On the other hand, PYKE showed the worst performance and the incorporation of webnlg triples and supplementary information was harmful. A possible explanation is related to the number of “literals” contained in these last files.

In a manual inspection, I could see that literals are still a problem in the pre-trained node embeddings. For example, we could look at these 2 sentences:

Ex 1. adolfo suárez madrid-barajas airport runway name is 14l/32r . (reference)

  • the runway name of adolfo suarez madridbarajas airport is 14l32r (baseline)
  • the runway name of adolfo suarez madridbarajas airport is 18l36r (best configuration of RDF2Vec)

Ex 2. the runway length of alpena county regional airport is 1,533 . (reference)

  • the runway length of alpena county regional airport is 1533 (baseline)
  • the runway length of alpena county regional airport is 27440 (best configuration of RDF2Vec)

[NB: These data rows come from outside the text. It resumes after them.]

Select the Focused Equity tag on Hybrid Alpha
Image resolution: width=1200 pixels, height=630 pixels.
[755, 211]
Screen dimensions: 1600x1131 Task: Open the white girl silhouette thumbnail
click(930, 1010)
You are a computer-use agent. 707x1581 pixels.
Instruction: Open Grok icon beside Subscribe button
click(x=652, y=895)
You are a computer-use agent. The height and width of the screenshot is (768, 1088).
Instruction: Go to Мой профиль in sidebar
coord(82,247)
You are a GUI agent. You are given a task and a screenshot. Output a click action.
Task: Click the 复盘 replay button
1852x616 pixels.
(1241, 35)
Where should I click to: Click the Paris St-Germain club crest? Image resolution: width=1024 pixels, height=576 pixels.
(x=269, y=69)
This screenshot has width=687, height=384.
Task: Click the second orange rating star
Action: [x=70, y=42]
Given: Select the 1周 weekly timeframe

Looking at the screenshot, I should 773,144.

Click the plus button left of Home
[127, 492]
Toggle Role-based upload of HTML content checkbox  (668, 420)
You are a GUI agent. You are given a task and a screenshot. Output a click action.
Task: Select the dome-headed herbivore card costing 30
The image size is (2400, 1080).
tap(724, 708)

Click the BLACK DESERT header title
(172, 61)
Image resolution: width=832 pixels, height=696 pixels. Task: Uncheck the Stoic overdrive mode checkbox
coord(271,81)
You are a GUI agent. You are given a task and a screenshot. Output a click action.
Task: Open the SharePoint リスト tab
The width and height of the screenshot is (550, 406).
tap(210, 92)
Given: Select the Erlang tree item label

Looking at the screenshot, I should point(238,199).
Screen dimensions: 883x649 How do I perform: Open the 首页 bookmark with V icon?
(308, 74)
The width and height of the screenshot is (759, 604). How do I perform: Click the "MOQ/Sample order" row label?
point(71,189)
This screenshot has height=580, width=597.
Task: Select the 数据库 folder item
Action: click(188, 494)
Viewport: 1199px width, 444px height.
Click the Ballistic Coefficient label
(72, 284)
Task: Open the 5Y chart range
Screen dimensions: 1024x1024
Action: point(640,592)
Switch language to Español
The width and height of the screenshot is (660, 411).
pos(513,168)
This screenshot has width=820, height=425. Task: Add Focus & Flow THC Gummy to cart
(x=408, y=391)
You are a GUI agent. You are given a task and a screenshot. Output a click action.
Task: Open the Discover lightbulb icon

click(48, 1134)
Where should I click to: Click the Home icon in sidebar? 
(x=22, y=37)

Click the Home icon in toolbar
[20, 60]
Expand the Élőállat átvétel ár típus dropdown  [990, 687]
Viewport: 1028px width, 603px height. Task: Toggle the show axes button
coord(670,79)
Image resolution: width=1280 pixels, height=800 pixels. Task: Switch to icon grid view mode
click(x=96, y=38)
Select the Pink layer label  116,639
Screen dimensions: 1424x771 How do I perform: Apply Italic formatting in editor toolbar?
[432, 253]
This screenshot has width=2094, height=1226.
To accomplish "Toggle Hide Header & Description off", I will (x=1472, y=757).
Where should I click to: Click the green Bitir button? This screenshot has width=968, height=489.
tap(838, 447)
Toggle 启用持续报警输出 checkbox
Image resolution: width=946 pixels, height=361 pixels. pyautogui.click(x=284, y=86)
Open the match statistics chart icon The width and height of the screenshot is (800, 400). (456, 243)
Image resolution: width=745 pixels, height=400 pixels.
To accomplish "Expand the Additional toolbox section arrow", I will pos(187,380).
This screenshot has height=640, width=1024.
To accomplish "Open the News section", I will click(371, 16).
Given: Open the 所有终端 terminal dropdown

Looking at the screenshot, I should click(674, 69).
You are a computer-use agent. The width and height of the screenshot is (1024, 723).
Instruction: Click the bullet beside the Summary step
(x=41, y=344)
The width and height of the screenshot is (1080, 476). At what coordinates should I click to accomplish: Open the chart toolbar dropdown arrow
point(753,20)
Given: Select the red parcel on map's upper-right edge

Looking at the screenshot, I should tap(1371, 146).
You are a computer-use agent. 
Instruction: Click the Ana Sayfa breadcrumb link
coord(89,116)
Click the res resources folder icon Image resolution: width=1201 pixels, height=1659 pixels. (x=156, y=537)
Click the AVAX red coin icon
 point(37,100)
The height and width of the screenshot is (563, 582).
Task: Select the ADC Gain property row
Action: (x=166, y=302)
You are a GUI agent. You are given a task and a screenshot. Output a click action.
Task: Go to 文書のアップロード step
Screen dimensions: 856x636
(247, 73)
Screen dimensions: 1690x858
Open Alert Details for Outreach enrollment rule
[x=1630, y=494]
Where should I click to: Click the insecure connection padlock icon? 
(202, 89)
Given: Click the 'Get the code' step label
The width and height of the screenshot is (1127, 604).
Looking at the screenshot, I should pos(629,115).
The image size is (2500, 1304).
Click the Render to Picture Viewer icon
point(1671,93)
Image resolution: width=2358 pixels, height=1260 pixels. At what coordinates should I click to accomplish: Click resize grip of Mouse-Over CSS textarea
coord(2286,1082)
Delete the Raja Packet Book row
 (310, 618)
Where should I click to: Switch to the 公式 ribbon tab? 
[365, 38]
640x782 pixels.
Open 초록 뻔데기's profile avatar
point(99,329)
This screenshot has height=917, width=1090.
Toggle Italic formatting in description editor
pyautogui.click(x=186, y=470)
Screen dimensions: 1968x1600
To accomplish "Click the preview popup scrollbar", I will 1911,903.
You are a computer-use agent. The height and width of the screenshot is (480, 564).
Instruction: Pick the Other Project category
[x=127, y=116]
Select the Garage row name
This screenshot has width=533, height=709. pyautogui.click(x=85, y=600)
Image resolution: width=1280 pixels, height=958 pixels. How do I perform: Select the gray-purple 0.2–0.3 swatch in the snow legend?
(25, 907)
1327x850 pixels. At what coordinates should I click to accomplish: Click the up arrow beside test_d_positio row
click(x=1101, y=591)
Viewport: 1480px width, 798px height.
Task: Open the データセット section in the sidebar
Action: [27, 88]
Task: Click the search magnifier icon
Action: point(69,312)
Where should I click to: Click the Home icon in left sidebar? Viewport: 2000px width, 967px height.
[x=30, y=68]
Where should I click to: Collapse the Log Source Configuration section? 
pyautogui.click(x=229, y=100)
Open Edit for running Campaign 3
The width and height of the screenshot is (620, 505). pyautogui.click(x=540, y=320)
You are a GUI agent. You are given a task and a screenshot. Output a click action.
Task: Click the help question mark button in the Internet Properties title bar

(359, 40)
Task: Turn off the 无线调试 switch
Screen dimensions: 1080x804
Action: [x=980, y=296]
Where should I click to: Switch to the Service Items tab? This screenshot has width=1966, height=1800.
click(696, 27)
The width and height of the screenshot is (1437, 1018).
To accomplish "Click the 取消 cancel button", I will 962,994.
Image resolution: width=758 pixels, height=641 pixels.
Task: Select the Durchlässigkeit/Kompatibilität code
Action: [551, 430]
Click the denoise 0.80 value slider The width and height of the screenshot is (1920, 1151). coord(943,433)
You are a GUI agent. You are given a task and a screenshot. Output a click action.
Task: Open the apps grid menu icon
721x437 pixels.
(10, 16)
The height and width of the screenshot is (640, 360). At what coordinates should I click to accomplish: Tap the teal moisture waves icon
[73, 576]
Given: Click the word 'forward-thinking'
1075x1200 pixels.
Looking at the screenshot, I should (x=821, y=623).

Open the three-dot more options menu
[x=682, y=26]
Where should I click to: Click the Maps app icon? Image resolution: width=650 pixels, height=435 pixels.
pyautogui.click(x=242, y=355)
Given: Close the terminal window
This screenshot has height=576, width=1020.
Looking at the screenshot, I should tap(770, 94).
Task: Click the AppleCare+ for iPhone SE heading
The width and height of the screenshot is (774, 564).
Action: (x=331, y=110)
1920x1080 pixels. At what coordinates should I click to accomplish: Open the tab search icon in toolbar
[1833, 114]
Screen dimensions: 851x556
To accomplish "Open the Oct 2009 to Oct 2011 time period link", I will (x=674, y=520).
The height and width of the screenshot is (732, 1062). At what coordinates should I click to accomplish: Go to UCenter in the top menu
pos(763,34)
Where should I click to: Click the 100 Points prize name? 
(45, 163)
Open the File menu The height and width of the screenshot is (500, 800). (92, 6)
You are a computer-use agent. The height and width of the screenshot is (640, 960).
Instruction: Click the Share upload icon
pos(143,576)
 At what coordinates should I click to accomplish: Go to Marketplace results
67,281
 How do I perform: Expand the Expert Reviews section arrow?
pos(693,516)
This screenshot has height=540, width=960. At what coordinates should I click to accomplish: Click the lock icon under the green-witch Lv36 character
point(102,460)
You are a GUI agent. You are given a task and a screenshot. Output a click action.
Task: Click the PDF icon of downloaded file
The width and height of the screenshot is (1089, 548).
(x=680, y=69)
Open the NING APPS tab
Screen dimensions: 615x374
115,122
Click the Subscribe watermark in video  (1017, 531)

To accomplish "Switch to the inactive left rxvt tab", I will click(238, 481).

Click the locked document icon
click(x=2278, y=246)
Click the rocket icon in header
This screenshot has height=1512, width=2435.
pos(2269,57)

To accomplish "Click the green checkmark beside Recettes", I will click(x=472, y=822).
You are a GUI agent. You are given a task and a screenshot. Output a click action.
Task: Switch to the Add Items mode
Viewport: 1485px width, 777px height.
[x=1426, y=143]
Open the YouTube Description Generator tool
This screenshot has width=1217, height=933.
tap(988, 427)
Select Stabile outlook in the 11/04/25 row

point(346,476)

As it can be seen, text literals like “14l32r”, “18l36r”, or numerical literals like “1533” and “27440” can be easily changed by using RDF2Vec. This shows that it is probably that their representations are not good enough to generate some distinction between them during the inference (text generation). This happens several times in the dev set. This way, some possible improvements to this work isto explore other ways to pre train embeddings that consider not only structural information but also text semantic information.

What’s next?

Finally, these were the results of the first part of my GSoC proposal. I am waiting for this weekly meeting to continue with the next part of the project, i.e., hierarchical decoding (or continue a bit more with pre-training :) ).

The GitHub repo can be found here and it contains a guideline to reproduce the results I had. Finally, the embeddings that I generated can be found in this link and the subgraphs used can be found here.